Military experts sounded alarm Wednesday over the Japanese military’s ability to defend the country after one of its most advanced naval destroyers crashed into a fishing boat, leaving two missing…

The 165-metre-long Atago destroyer, returning from a visit to Hawaii, crashed into the tuna-fishing boat off the Pacific coast south of Tokyo.

“I may not come off as an expert, but I wonder whether the fishing boat was not detected by the radar,” said Yoshimi Watanabe, Japan’s state minister in charge of administrative and regulatory reforms.

“What if it had been a terrorist boat on a suicide bombing?” he said.
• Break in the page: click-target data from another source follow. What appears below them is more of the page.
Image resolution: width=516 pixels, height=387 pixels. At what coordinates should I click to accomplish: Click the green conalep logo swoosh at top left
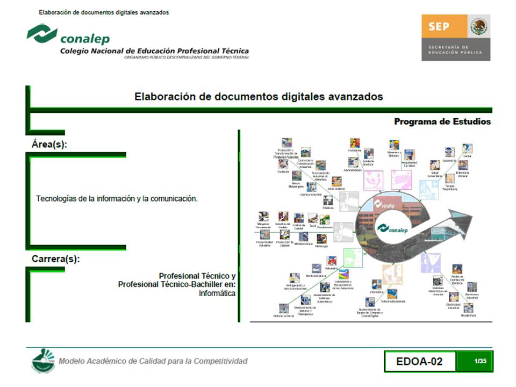42,33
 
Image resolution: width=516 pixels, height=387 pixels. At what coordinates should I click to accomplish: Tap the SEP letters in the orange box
439,26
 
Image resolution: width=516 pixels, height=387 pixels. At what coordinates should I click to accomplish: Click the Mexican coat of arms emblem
478,26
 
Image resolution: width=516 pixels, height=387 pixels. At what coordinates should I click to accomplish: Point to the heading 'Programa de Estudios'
442,121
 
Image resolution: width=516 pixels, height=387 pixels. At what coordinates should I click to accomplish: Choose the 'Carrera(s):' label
56,259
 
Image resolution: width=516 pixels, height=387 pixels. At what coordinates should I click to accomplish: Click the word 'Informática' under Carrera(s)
217,293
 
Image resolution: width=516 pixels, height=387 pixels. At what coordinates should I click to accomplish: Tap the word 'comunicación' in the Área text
174,198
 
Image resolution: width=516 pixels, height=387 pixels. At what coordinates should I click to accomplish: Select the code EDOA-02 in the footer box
419,361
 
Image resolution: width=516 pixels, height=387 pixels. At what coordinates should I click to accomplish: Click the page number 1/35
480,361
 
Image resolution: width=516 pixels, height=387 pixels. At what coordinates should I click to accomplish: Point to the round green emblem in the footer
42,360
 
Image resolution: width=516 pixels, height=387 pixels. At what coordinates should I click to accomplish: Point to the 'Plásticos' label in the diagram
328,207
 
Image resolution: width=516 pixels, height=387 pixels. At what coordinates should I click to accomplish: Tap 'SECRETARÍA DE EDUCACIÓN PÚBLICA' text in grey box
455,49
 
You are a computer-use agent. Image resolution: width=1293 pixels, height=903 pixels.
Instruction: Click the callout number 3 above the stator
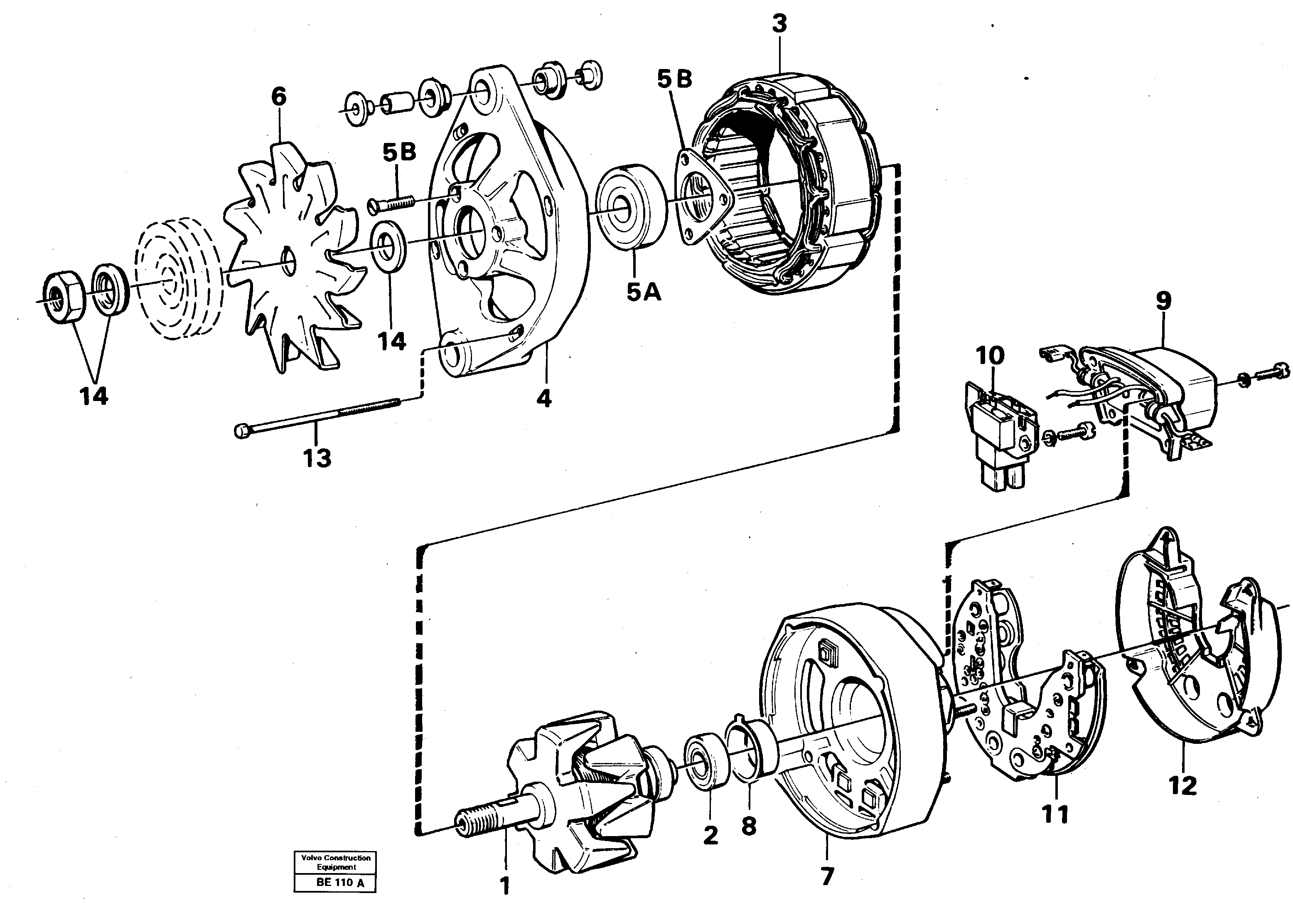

Watanabe probably violated Japan’s Homeland Security laws by even asking that question.




  1. sadtruth says:

    “hey, did you hear something?” Blub…blub…

  2. Li says:

    The “small boat” problem is a major known vulnerability of our heavy naval forces, that, combined with more recent Chinese and Russian hypersonic cruise missiles, makes our big boats into nothing more than massive, expensive coffins. The Millennium Challenge 2002 utterly exposed this weakness to the whole world;

    http://en.wikipedia.org/wiki/Millennium_Challenge_2002

    After the Millennium Challenge 2002, the navy should have completely reevaluated its strategy, but in the end, the money is in big iron, even if it is strategically and tactically stupid.

  3. JimD says:

    Japanese Navy Officer graduates of McHale’s Navy School of Navigation !!!

  4. John Paradox says:

    PT 109?

    J/P=?

  5. MikeN says:

    Despite the picture, I would think a tuna boat is pretty big.

  6. RTaylor says:

    Commercial radars with anti-collision alarms have been available for decades. This ship would have at least three radars, with navigation and weather on constantly, along with lookouts. I’m sure they saw the other vessel, but some confusion in avoidance commands resulted in a collision.

  7. morram says:

    I’ve been told by several that my 37 foot boat is radar Invisible

  8. Ron Larson says:

    A few points…

    1. I find it ironic considering how the US Navy was raked over the coals by Japan when a US sub crashed into a boat of Japanese students, while surfacing, off Hawaii. Remember that? The captain of the sub had to go to Japan and personally apologize to the families in Japan. Then the US Navy threw this USNA grad captain’s career under the bus. He is probably serving fries at a McDonald’s now.
    2. My dad was a salmon fisherman in Northern California. He had a 35 foot wood boat. One clear day when fishing off of the Farallon Islands (off of San Francisco), he was hit by one of the SF Bay pilot boats. The guy running the pilot boat was back looking at a fax and ran right into my dad’s boat. This was the pilot, the same guys who are supposed to bring the ships in and out of SF Bay.
    3. My brother is currently sailing his boat in SE Asia and he tells that the fishermen there don’t follow any rules what so ever when it comes to navigation lights, traffic rules, radios, or anything. If they have any lights, they simply hang whatever they have (event Xmas lights) and whatever pattern they want. They drop nets in traffic lanes. They build partially submerged platforms to attract fish that you can’t see on radar, but you can smack in to them.
    4. It is quite common, in my experience, that small fishing boats often don’t have anyone at the wheel any more. For example, in Australia when they leave port in the early morning, they set the GPS and autopilot and then go down below and go to sleep for the 2-3 hour run out to the fishing ground. If anyone is awake, they are usually in the back working fishing gear. No one pays attention to the traffic around them.

    So in summary, this is not surprising considering how most small fishing boats are operated.

  9. Awake says:

    I was on an American aircraft carrier when we hit and crippled a Soviet submarine (or it hit us depending on who you ask). Ended up with a sub prop blade embedded in the hull. This was during the middle of the Cold War. Talk about not knowing the threats around us.

  10. Mister Catshit says:

    #9, Ron,

    Good points. I immediately thought of the American sub vs Japanese training vessel.

  11. ECA says:

    Most of you should understand this.
    Radar, Sonar…
    You originate from 1 spot and it spreads OUT from there.
    to reflect it must hit something SQUARE/perpendicular TO the signal, and it can come back.
    Both use different forms/frequencies to do different things.
    The main problems:
    SIZE of object, and HOW LOW in the water it is.
    There is a GAP…Its like the OLD GRID paper in math class.
    The Farther OUT the MORE you can see, but NOT identify.